More recently, it’s become clear that strong beliefs about benign changes that are shaping the international system have powerfully influenced President Obama and Secretary of State John Kerry – and in particular muddled their initial responses to Bashar al-Assad’s use of chemical weapons to suppress the revolt against his brutal rule in Syria, and to Russian leader Vladimir Putin’s moves against Ukraine. Stunned that these dictators didn’t care about global norms against certain weapons of mass destruction, and didn’t agree that new, “21st century rules“ had rendered obsolete aggression and subversion against neighbors, the president and his top diplomat were caught flat-footed.

The reason, it’s clear to me, anyway, is that Kerry and Mr. Obama went further in their minds than Selasi did in her Times article, and did try to draw dramatic policy conclusions from their related beliefs in the nation-state’s decline and the strength of integrative forces around the world. More specifically, they wildly conflated the two, and in the process overlooked a far more important reality: Whether the nation-state is fading or not, for the foreseeable future, the world’s population will continue to be divided into numerous discreet units. And because consensus on acceptable behavior (norms) will remain elusive at best, these units – no matter their appearance or composition – will find themselves trapped in a struggle for both security and prosperity.

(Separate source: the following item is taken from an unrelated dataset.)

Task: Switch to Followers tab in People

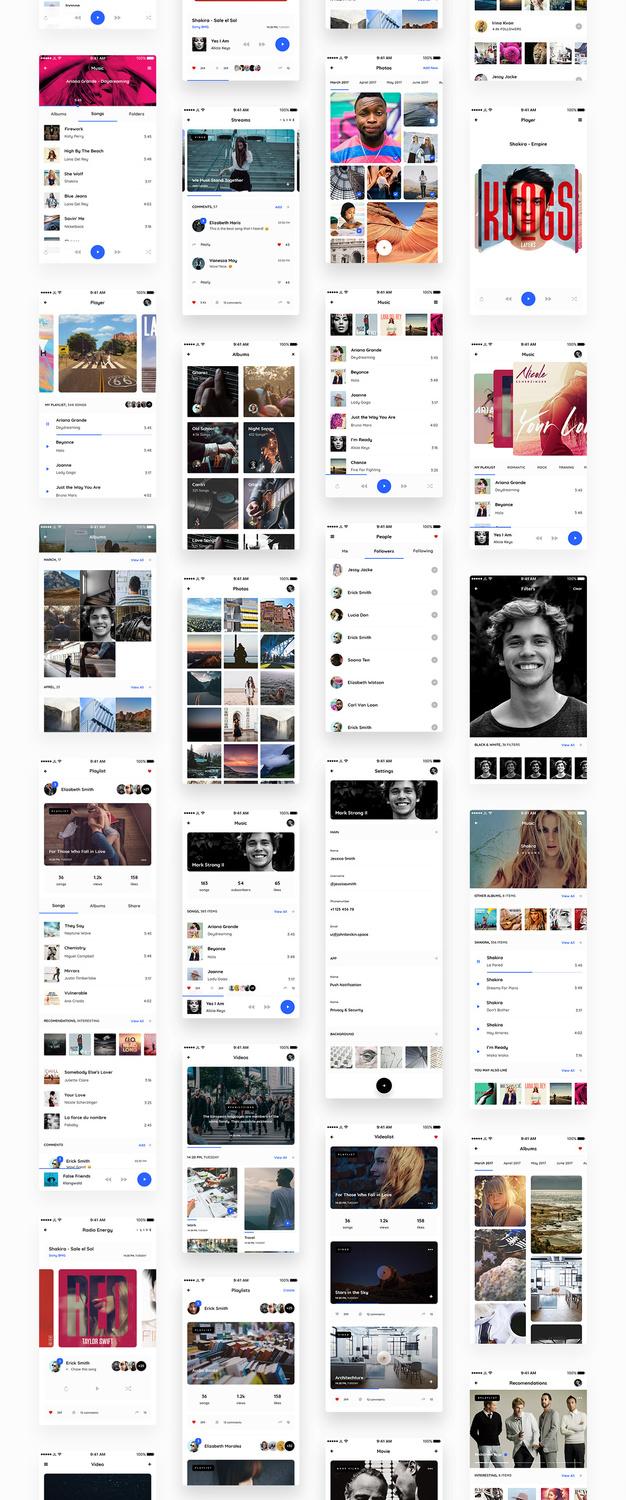Action: [x=384, y=551]
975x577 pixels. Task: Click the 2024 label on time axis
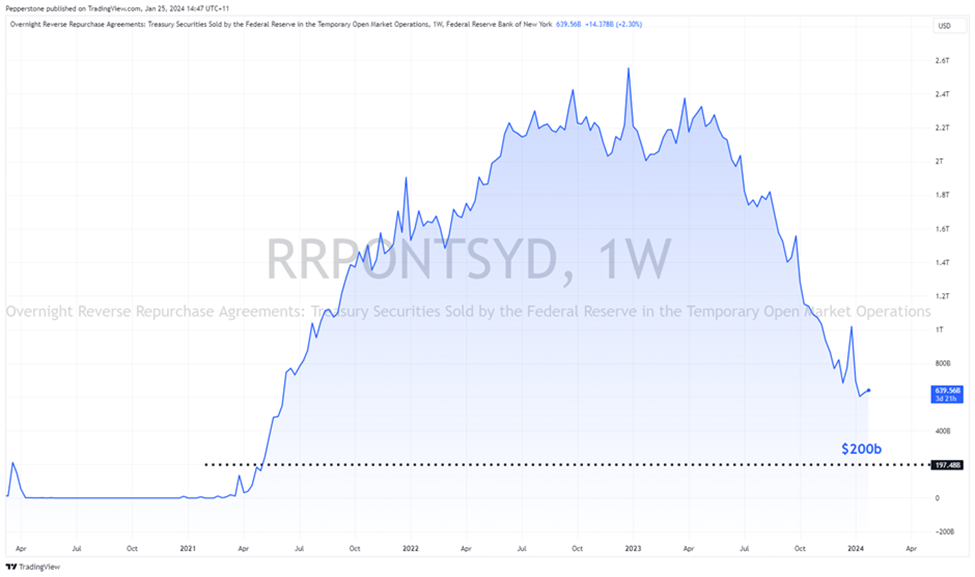[x=855, y=549]
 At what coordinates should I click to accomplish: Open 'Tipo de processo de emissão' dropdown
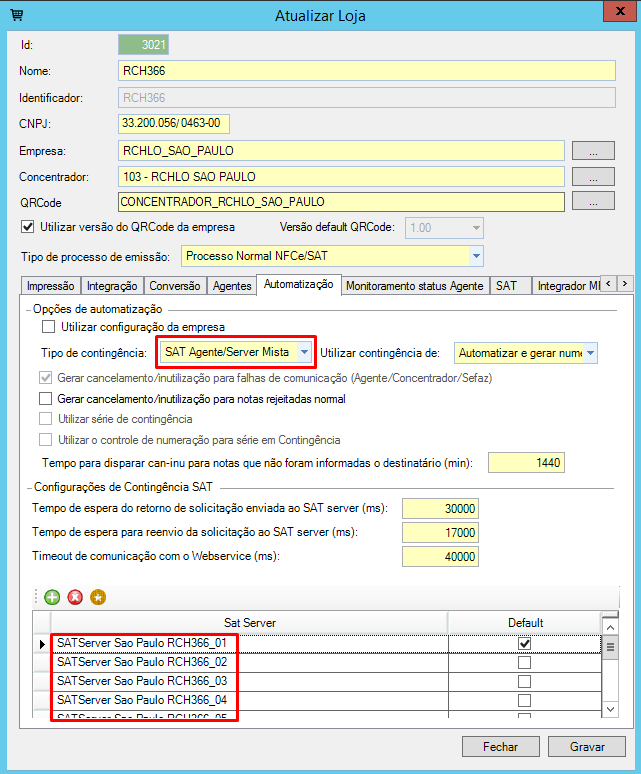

By no means does that mean that all forms of international cooperation will be impossible, whether ad hoc or even more systematic. But it does mean that Americans leaders’ supreme challenge will long remain ensuring the nation’s safety and well-being in the here and now, in the largely conflictual world they’ll be stuck with.  As for wracking their brains on the long-range-at-best objective of trying to turn that world into something significantly more pleasant — that’s likeliest to remain a dangerous distraction.